**EXERCISE TEXT:**
- - - -

David Goldes' (b. 1947; New York) science-informed, multimedia practice is invested in the careful observation and simple manipulation of basic physical elements, such as water, electricity, air currents, wind, and breath. Fascinated by the flow of energy that powers all these phenomena, Goldes builds, draws, and photographs diagrams of the physical and chemical principles that rule the natural world. Balls fall, bounce in symmetrical arcs, roll and achieve stasis. Gas from a Bunsen burner can be carefully ignited to form a broken flame. Volatile liquids chemically combine and react to form particles in the air that we see as smoke. Science demonstrations, if materials are carefully treated, usually produce the expected results. Goldes uses his artistic practice to test these foundations of scientific truth, especially as political and social realities seem to shift underfoot.
The artist's photographs are based on 19th-century drawings of electrical experiments performed by pioneering scientists such as Humphry Davy and Michael Faraday. Goldes attempts to verify and recreate these scientists' early experiments, transforming their utilitarian purposes into aesthetic ideals. The artist's drawings toy with electricity as a material, causing it to behave in unexpected ways by utilizing the conductive properties of graphite. High-voltage currents are applied to drawings made with graphite on paper, producing a scorched record of the original traces and minimal forms. The artist photographs the moment each drawing is electrified, offering the photograph as a record of the experiment, and the charred drawing as the embodied proof of the science itself. Goldes states, "I need to see phenomenon and discover in the process, what remains mysterious and full of wonder. That gap between mental explanation and subjective experience is what I desire to find. I can take nothing on faith."
The artist's photographs are included in the permanent collections of the Museum of Modern Art, New York; Whitney Museum of American Art, New York; Art Institute of Chicago; Walker Art Center, Minneapolis; Yale University Art Gallery, New Haven; Museum of Fine Arts, Houston; and the Bibliothèque Nationale de France, Paris, among others. Goldes received an MFA in Photography from the Visual Studies Workshop at SUNY Buffalo, an MA in Molecular Genetics from Harvard University and a BA in Biology and Chemistry from SUNY Buffalo. He is a Guggenheim Fellow and a recipient of grants from the National Endowment for the Arts, and the Bush and McKnight Foundations. Goldes currently lives and works in Minneapolis.

- - - -

**WHAT TO WORK ON:**
Please decide whether each statement agrees with the David Goldes text, answering yes or no and quoting the words from that text that settle it: (a) Goldes's photographs are based on 19th-century drawings of electrical experiments. (b) Goldes earned his MA in Molecular Genetics at SUNY Buffalo. (c) Goldes currently lives and works in New York. Nothing in the records is needed.

- - - -

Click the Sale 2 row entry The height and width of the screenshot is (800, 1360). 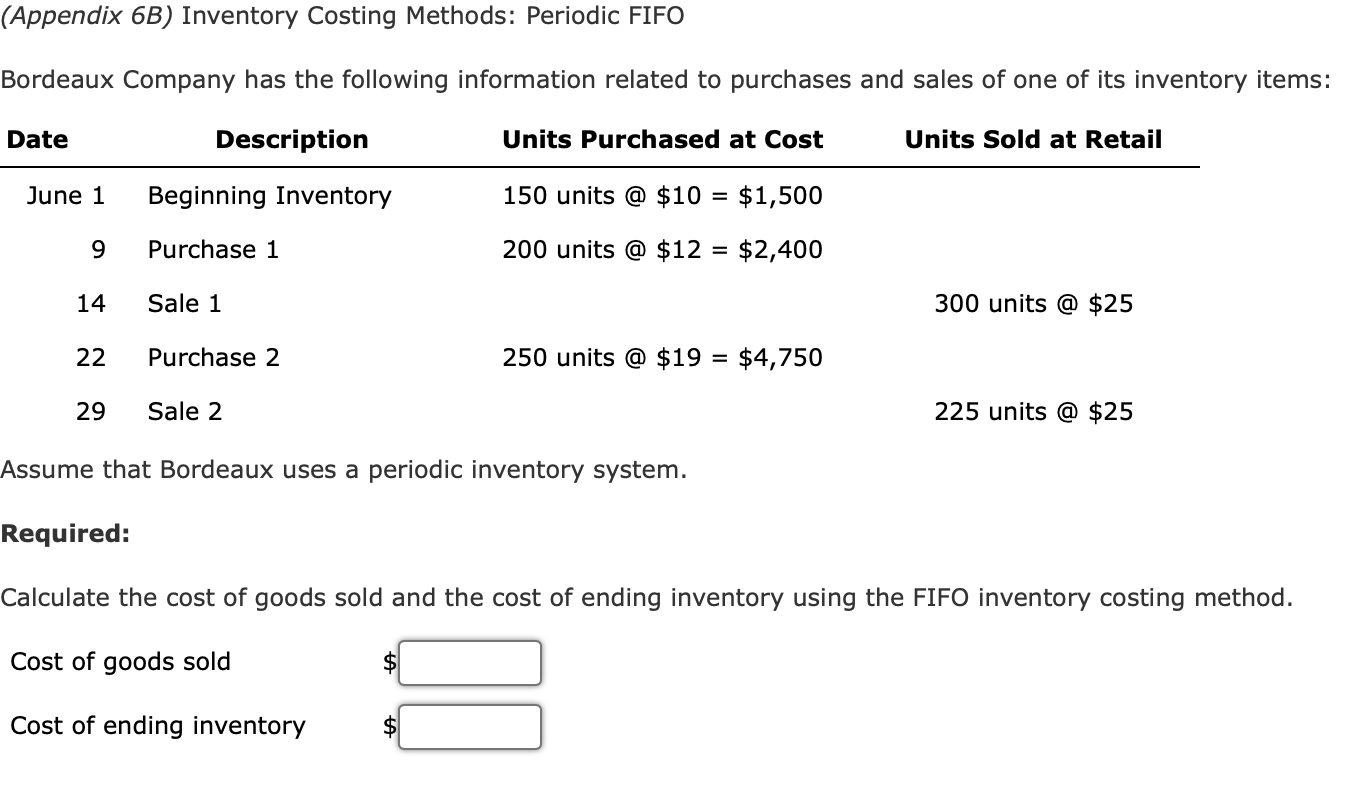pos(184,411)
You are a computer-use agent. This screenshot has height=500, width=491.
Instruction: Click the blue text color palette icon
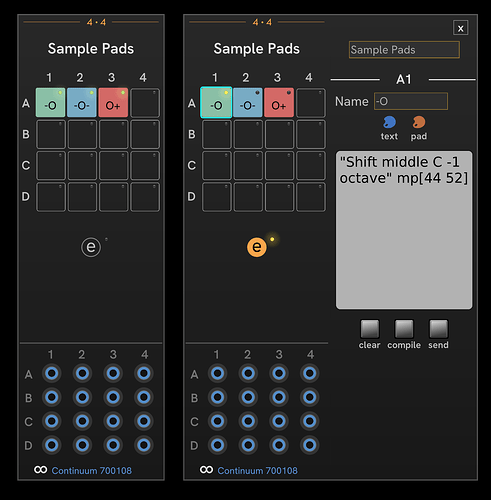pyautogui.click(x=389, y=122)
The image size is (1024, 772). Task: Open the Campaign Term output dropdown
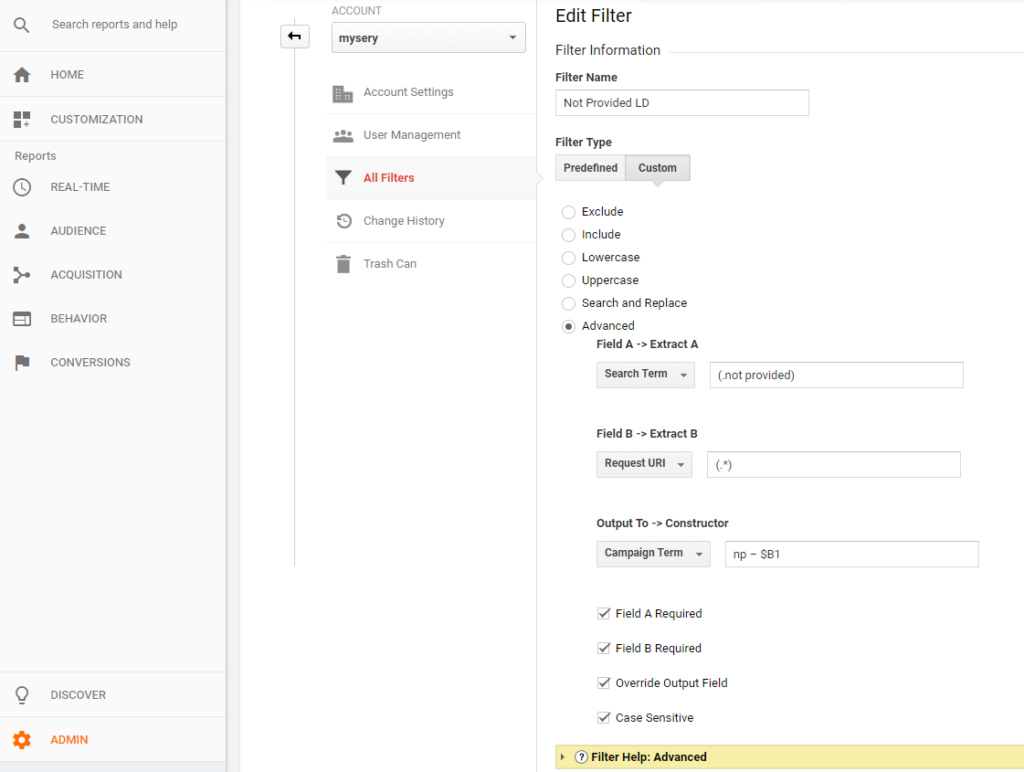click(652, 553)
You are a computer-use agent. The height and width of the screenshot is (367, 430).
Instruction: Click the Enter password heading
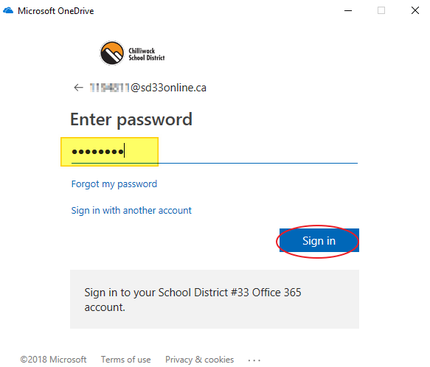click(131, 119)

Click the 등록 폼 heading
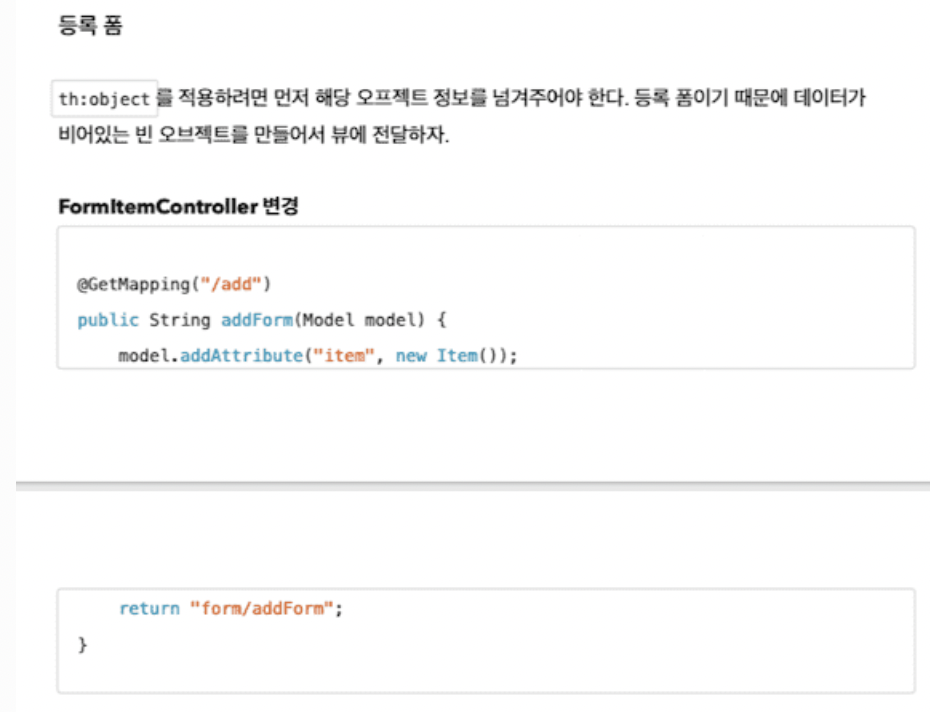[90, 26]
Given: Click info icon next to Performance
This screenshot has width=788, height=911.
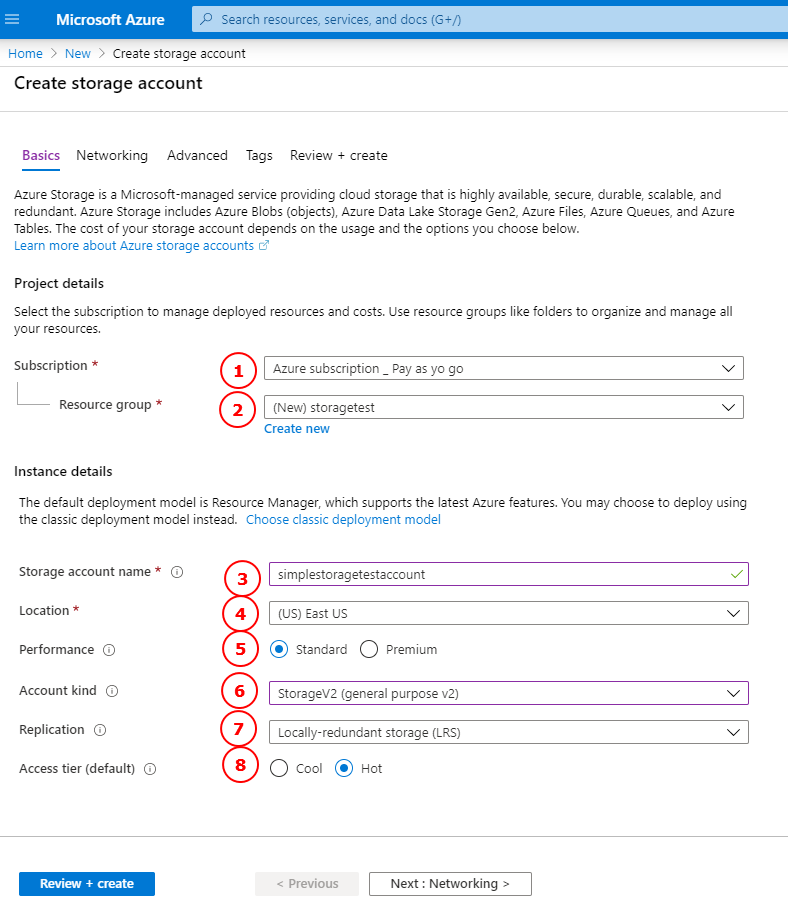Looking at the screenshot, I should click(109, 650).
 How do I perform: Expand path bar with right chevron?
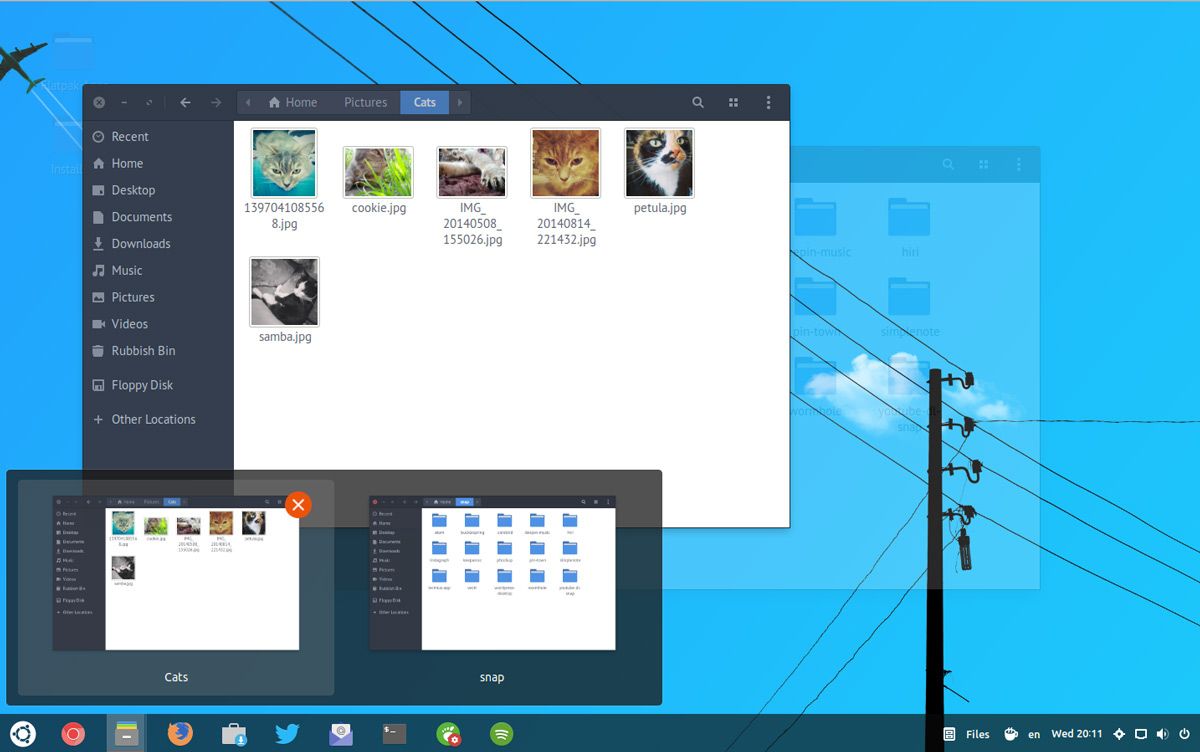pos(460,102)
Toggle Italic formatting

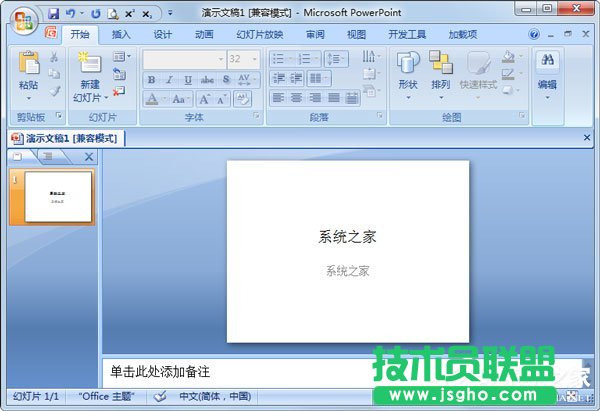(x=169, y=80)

- - - -

**EXERCISE RESULT:**
(a) Yes: "The artist's photographs are based on 19th-century drawings of electrical experiments performed by pioneering scientists such as Humphry Davy and Michael Faraday."
(b) No: "an MA in Molecular Genetics from Harvard University"
(c) No: "Goldes currently lives and works in Minneapolis."